Tuesday, March 23, 2010

ME Me me

As part of my Being a Better Me plan I am going to be a self-centered chick this year! And while that may sound like a bad thing...I truly believe this will be a great thing for me. I am constantly comparing myself to other people, being competitive when there is no need and generally tolerate the drama of others. That is all going to stop now!


The biggest thing this year is that I do not want anyone else's drama bringing me down. I feel like since I've been in Singapore I have been caught up in this he said/she said/ i don't like these people but you can't tell them drama. And I also believe that I fuel this drama myself, as people tend to feel comfortable enough around me to share their feelings on just about everything and I am usually the one validating their feelings or giving them a boost of self confidence when they need it. I admit it; I am a total gossiper. BUT I do not want that in my life anymore...I am focusing on me and my issues this year so I am sorry but I do not have time for yours. If you are looking for juicy dirt, a self esteem boost, or an ally in your frenemy drama, I am no longer your go to girl! Save your drama for someone else because I don't have the energy to pretend to care anymore.
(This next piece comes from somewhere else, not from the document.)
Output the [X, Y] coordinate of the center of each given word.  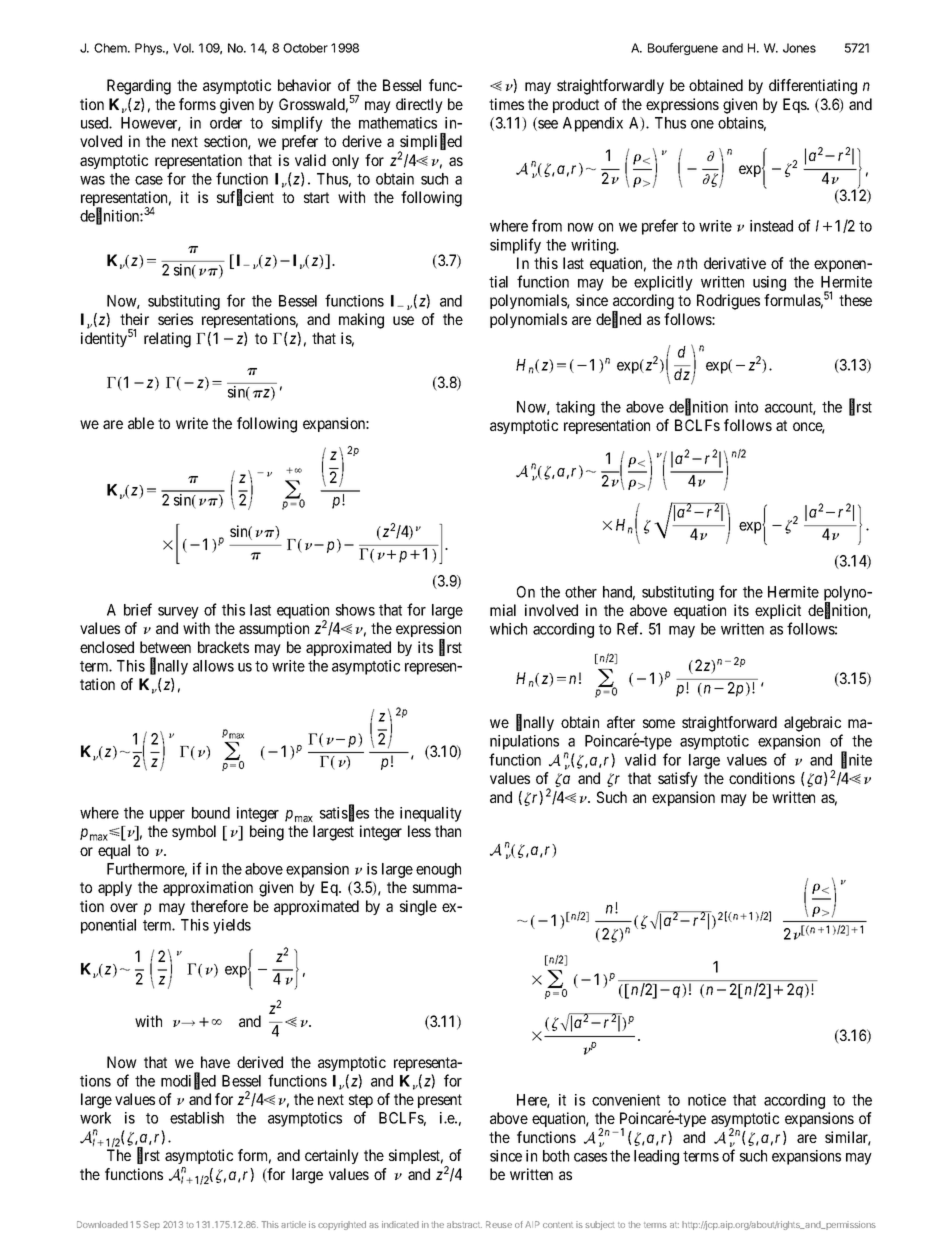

And I am trying my best to fit in in a working culture that is the total opposite of what I am used to...so I want to apologize in advance if I am not too interested in your career issues and achievements at the moment. I am doing my best to convince myself that this MAJOR change/sacrifice in career contentment is worth it...so trying to prop you up on your bad job days or hearing about how great your perfect job is not going to help my self brainwashing.

I also do not want to tempt myself into being my competitive self. I am trying to come to terms with the fact that I can't be perfect and not all employers are going to love me. I just need to worry about myself and do my job as well as I can! Lucky for me Asia is not big on firing unless you do something AWFUL. I do not not to focus on what everyone else is doing in their program and just focus on my development (however little or big that may be). It is ok if I don't speak French, or have business cards, or have projects,  or a close bond with the big boss, because I am getting almost exactly what I asked for in this opportunity. And I am doing the best that I can, so I am pretty sure that is all that matters.



Like this quote I have always been self-centered, but for this year only my radius of self-centricness is growing. I hope you can see that this is a good thing, because I definitely think it is. I promise when I am done in Singapore I will be back to my normal self, competiveness and gossip included! But until next year I hope you will accept my new attitude on life (translation: me, myself and I).

3 comments:

Flightless said...
This comment has been removed by the author.
Flightless said...

Hey Stephanie I miss you! I'm glad to read that you are taking more control to be happier and grow as a person. There is someone we know who is not doing that but I'll save the gossip for some other time. Some advice: "Je ne se pas" (Jzuh-neh-seh-pah) means "I don't know" in French (I said it frequently when called on in 9th grade French). I can totally help you design awesome business cards (company called Moo makes super cool looking ones - better quality than the ones I got). :oD Hope to talk to you soon!

Unknown said...

spinach! i miss you and our childhood days soooo much! i do want to hear gossip about people at home though!! its so hard being here when everyone is a "new" friend you know? like everyone ive been friends with at home has been a friend for yeeeeears especially you!